_Task directions_: Count the lines of the records that contain the string "height", matching case exactly. Give only the number.

Interface element records:
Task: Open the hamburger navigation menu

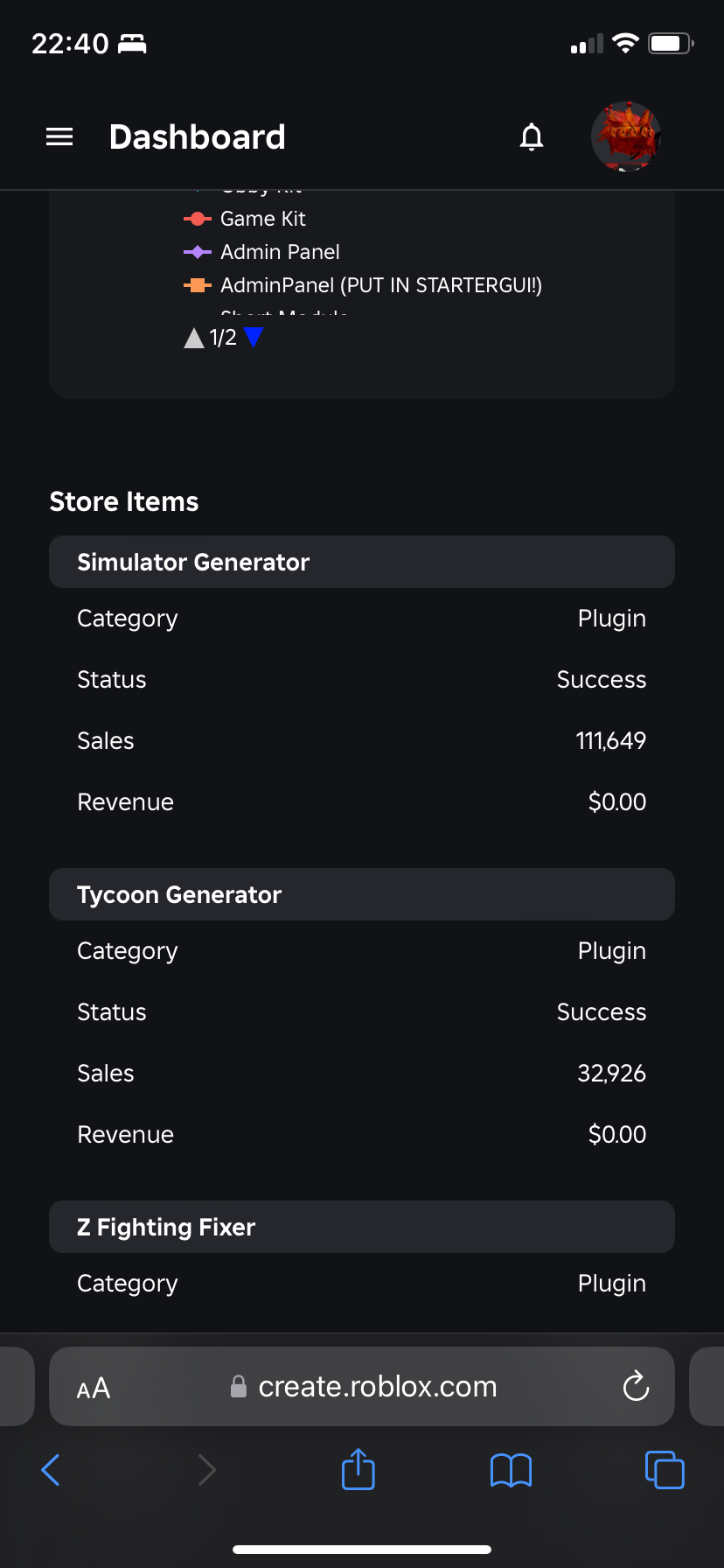Action: (59, 136)
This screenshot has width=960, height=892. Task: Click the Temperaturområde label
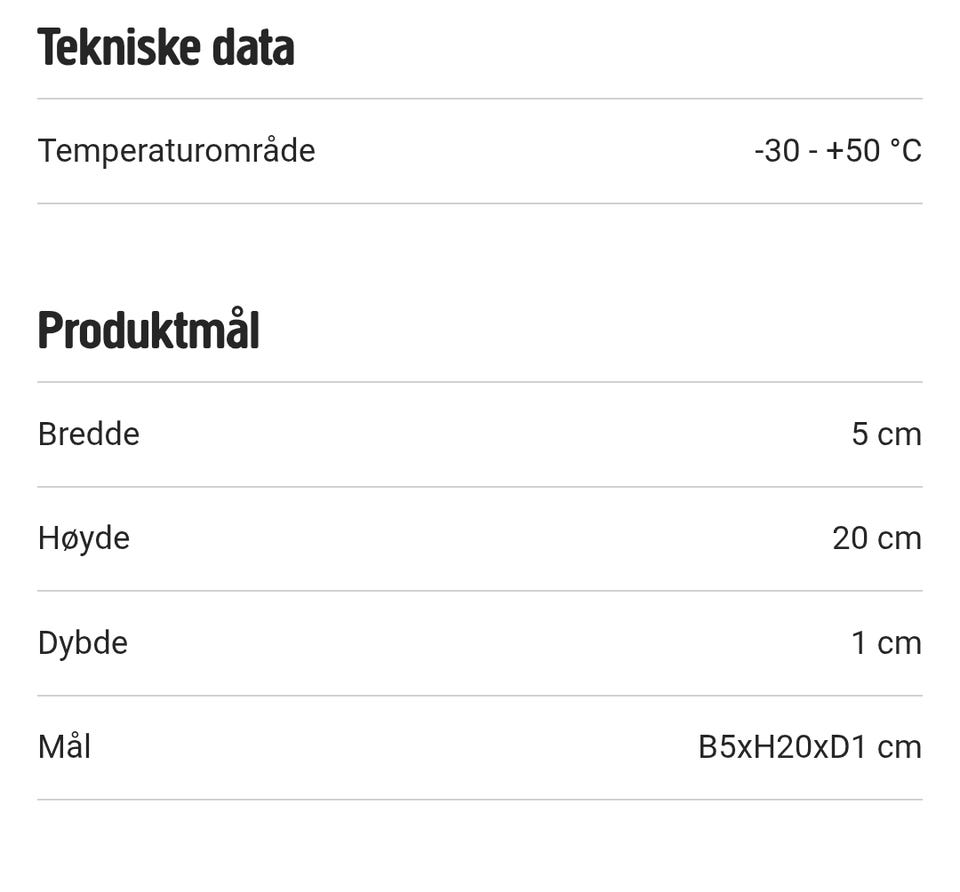coord(176,151)
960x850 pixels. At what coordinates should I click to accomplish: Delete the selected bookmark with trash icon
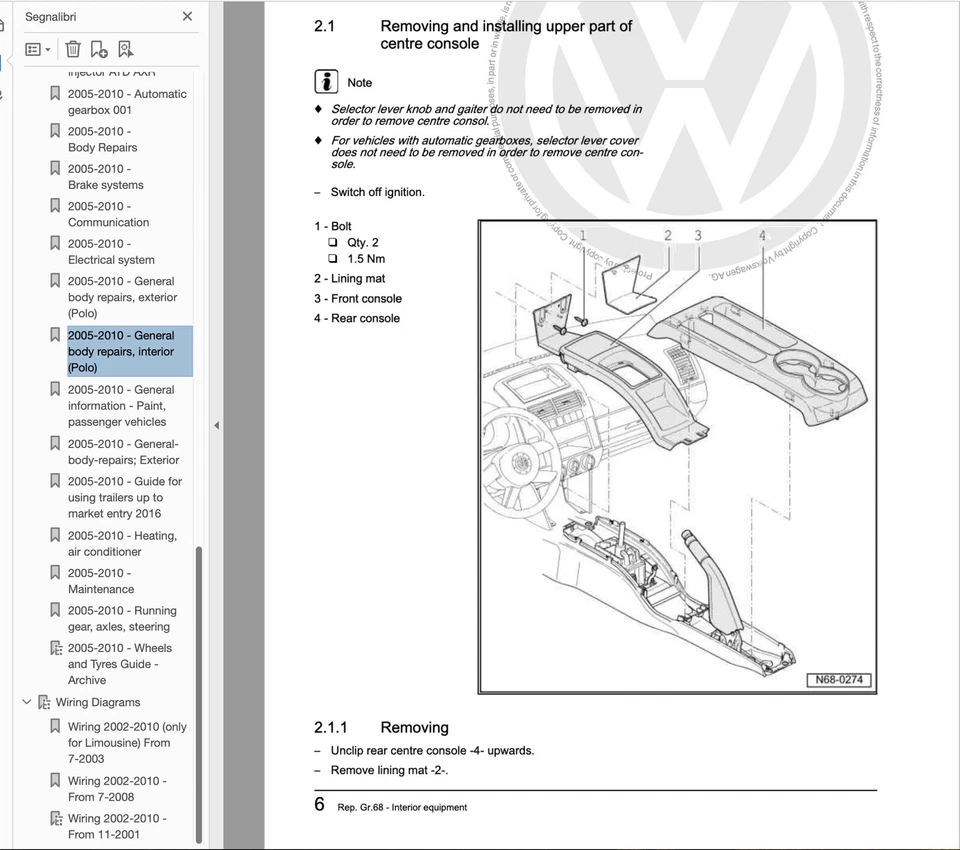click(73, 48)
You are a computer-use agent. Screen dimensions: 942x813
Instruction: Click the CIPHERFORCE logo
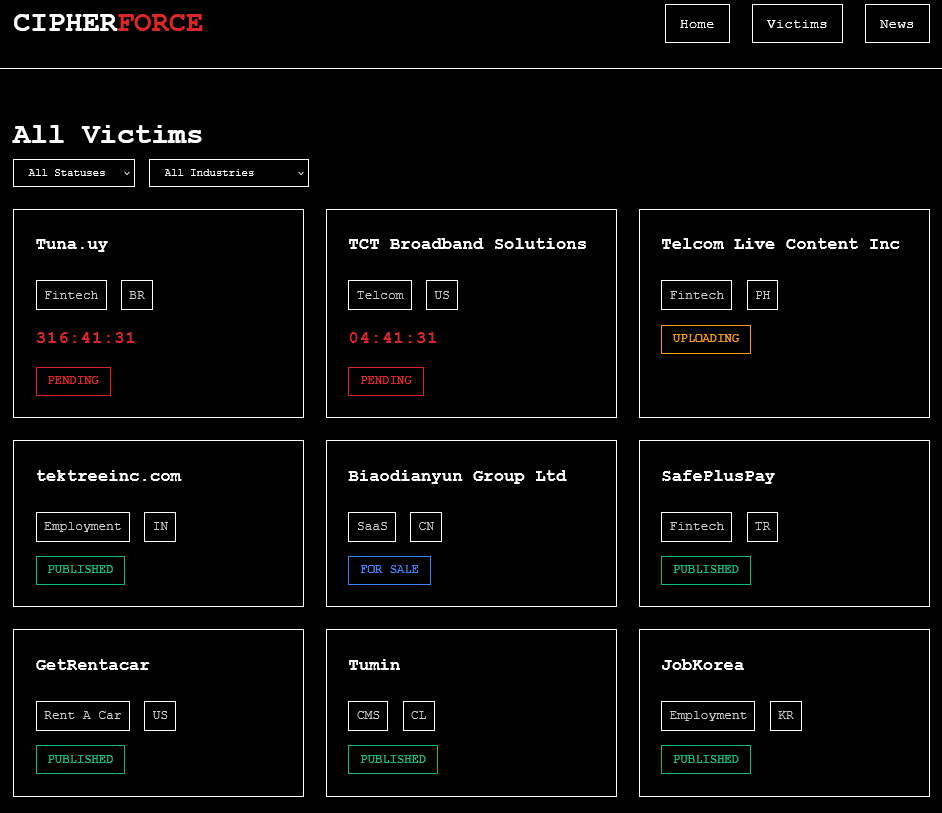click(108, 22)
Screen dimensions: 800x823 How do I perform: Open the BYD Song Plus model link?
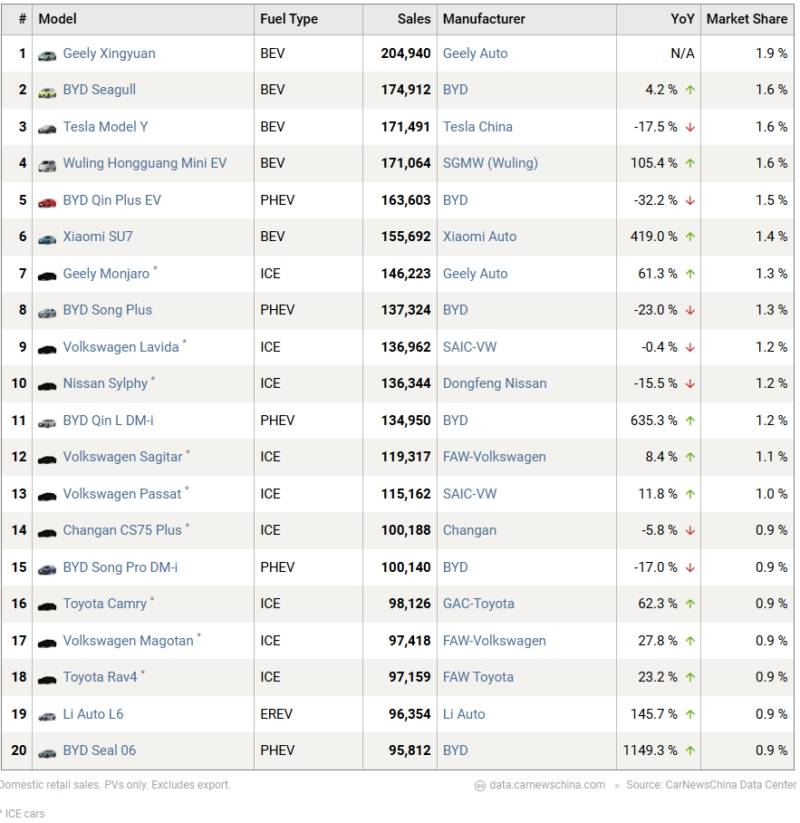(107, 310)
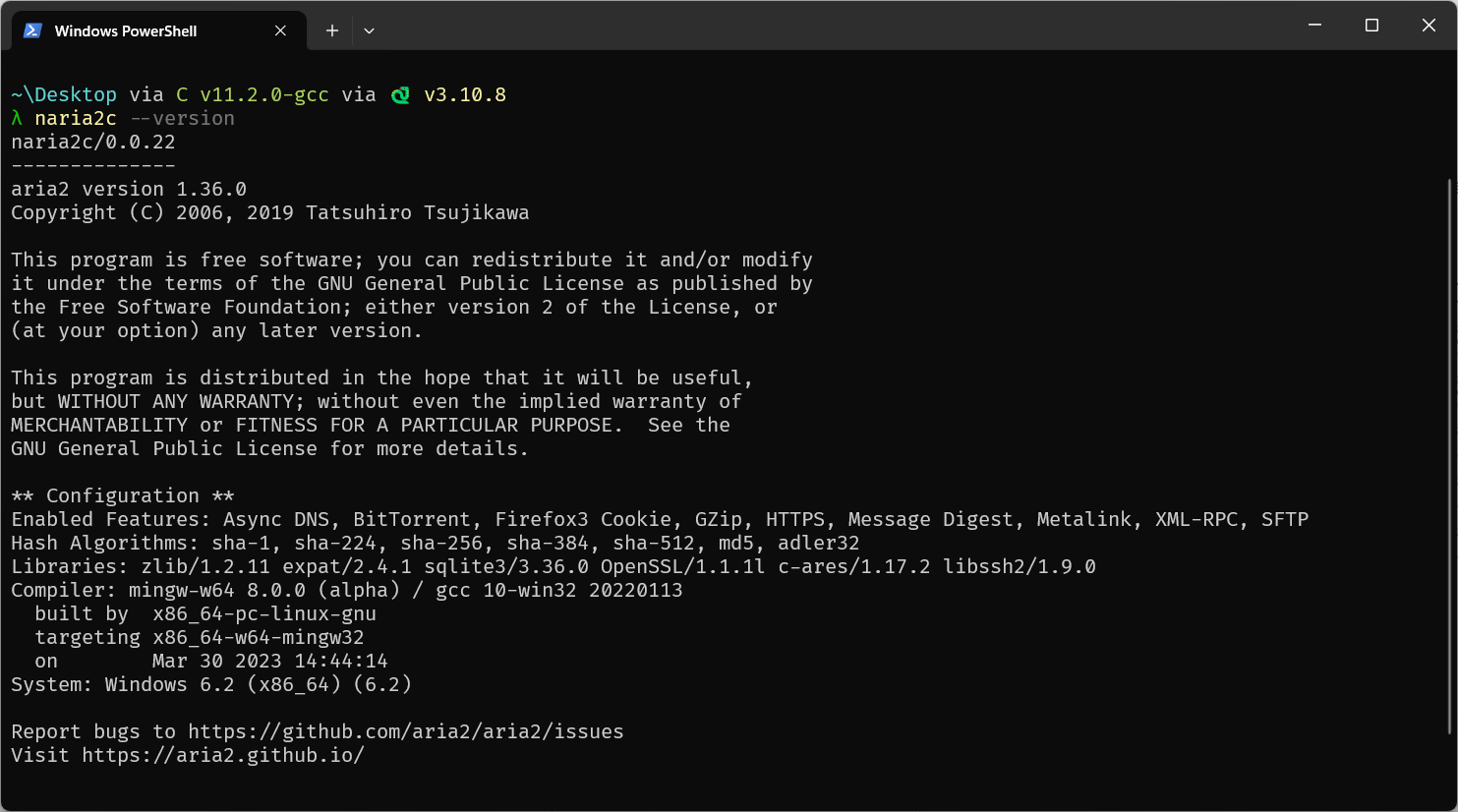Expand the new tab profile dropdown

coord(369,30)
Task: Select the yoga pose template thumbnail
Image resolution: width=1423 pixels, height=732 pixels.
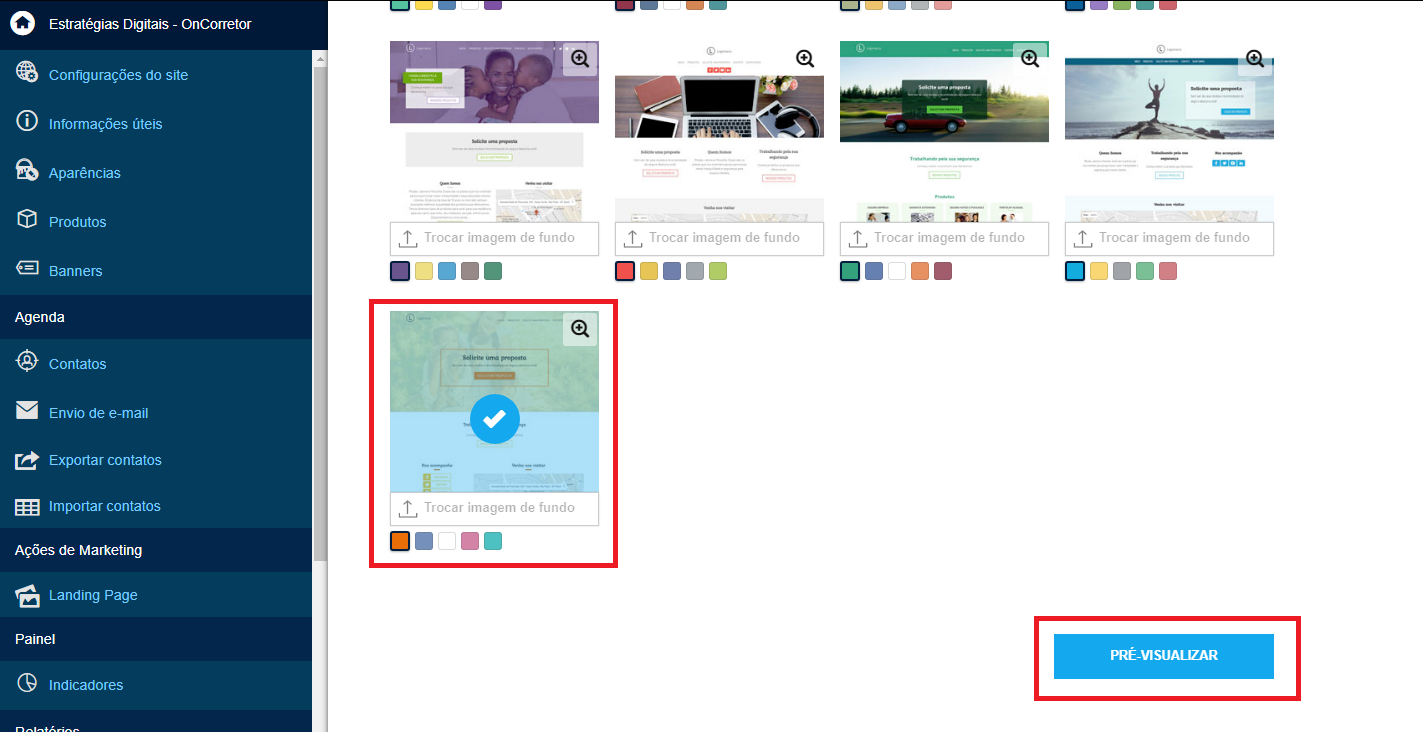Action: point(1169,131)
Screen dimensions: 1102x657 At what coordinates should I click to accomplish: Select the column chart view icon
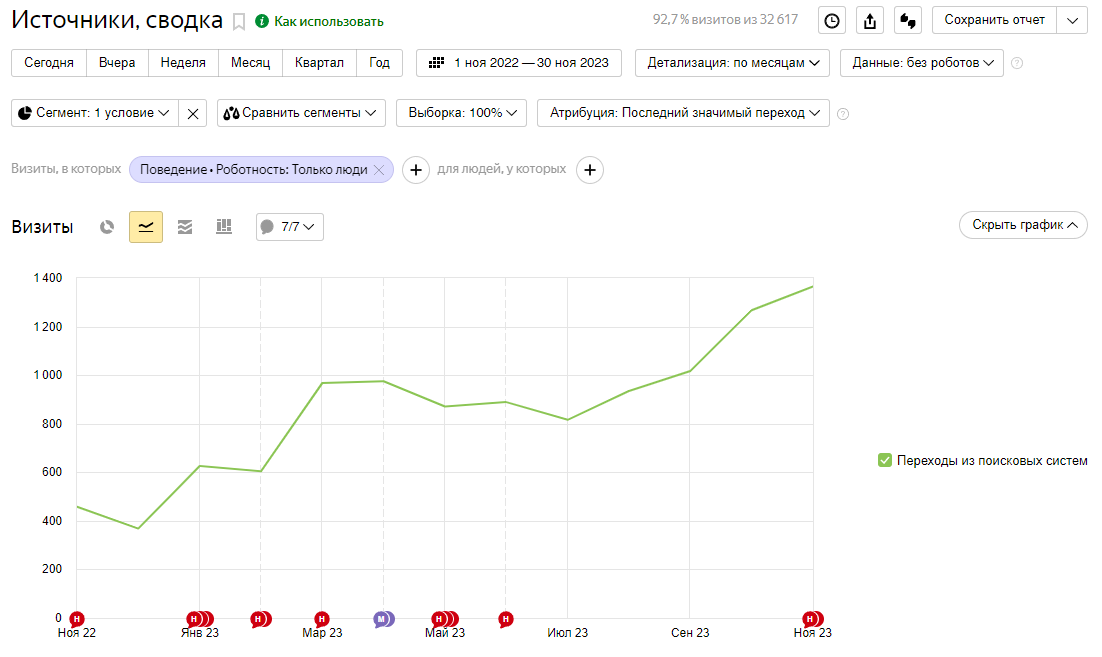(224, 227)
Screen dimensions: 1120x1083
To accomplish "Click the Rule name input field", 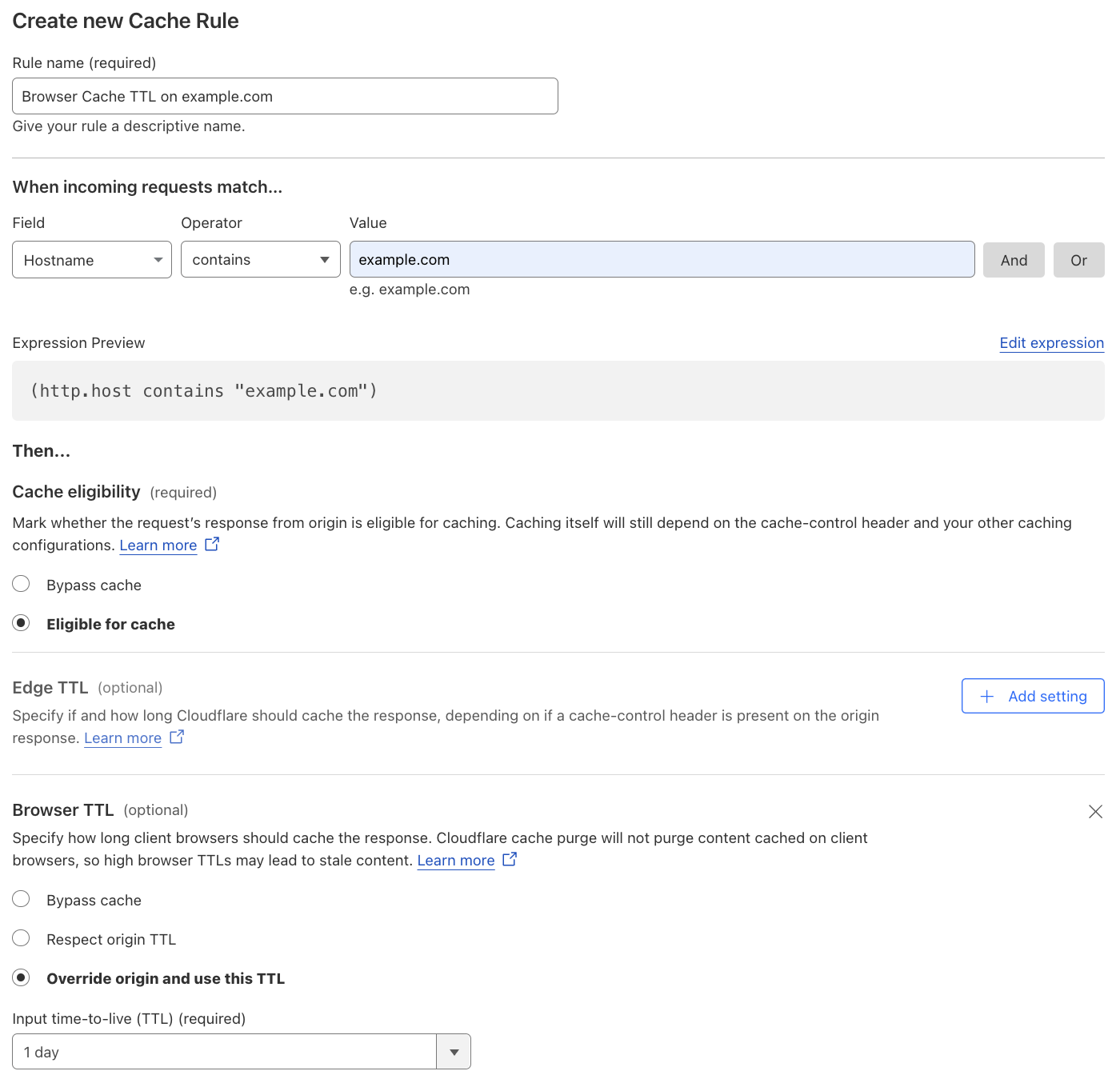I will point(284,95).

_Task result_: 2